ITEMS |
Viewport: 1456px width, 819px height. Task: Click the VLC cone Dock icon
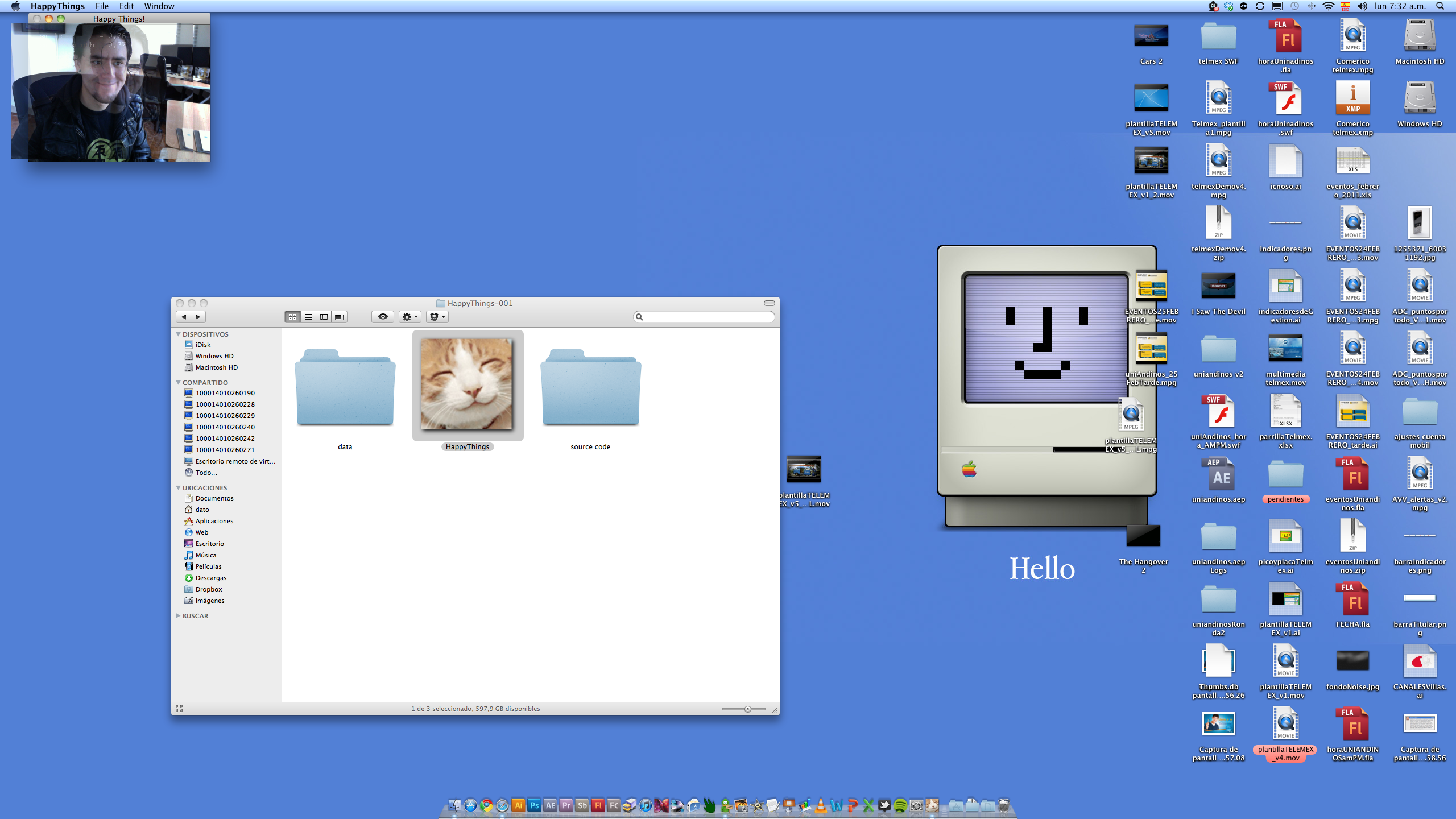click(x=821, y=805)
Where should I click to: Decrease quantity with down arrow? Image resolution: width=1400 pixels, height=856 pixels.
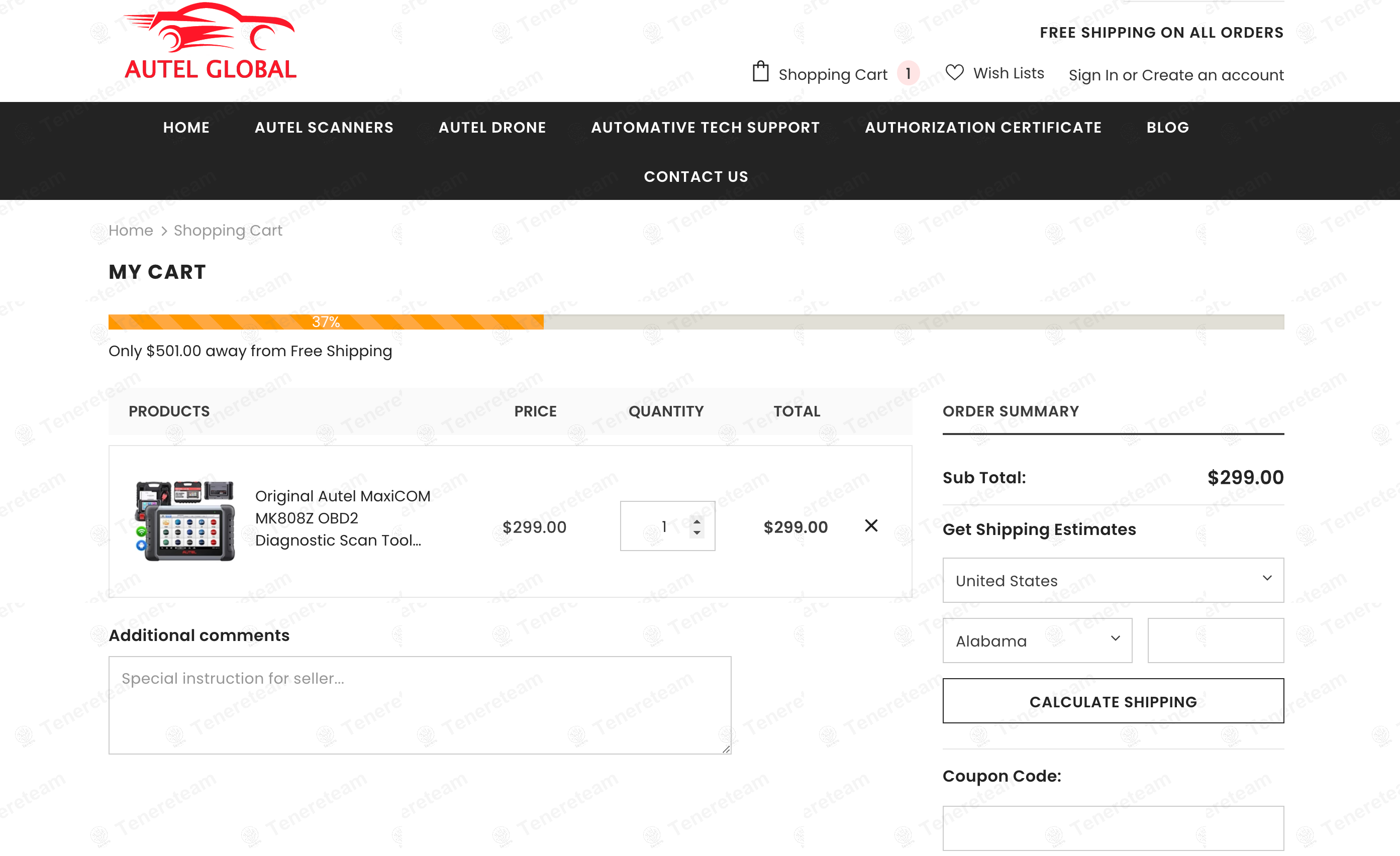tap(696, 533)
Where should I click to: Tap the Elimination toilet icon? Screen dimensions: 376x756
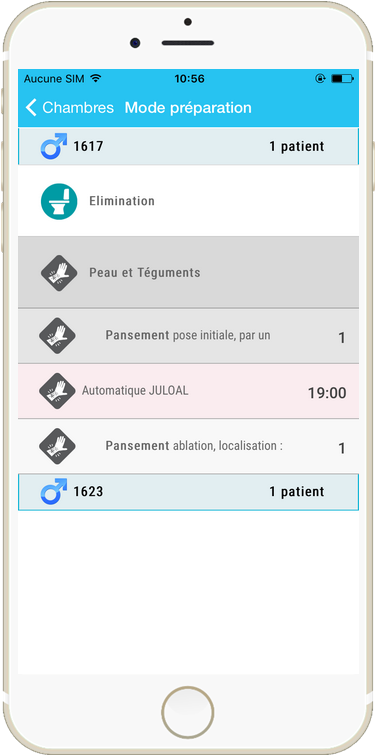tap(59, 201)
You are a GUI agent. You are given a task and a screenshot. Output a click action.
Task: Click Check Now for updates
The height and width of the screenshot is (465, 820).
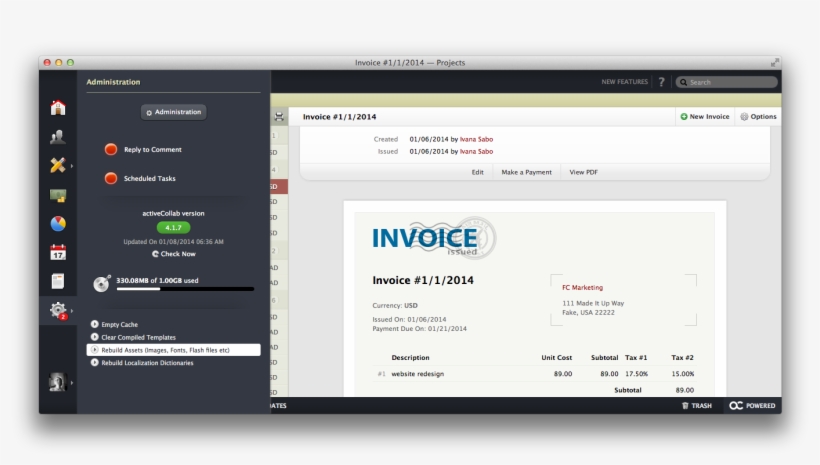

THE REQUEST |
Pull out every line of text from the entries above, word for word, and leave the pictures out of your answer.

TASK SOLUTION |
Viewport: 1456px width, 819px height. Task: Click the VLC cone Dock icon
click(x=821, y=805)
Where should I click to: Decrease quantity with down arrow? Image resolution: width=1400 pixels, height=856 pixels.
tap(696, 533)
Where should I click to: Tap the Elimination toilet icon? Screen dimensions: 376x756
tap(59, 201)
You are a GUI agent. You are given a task and a screenshot. Output a click action.
Task: Click Check Now for updates
The height and width of the screenshot is (465, 820).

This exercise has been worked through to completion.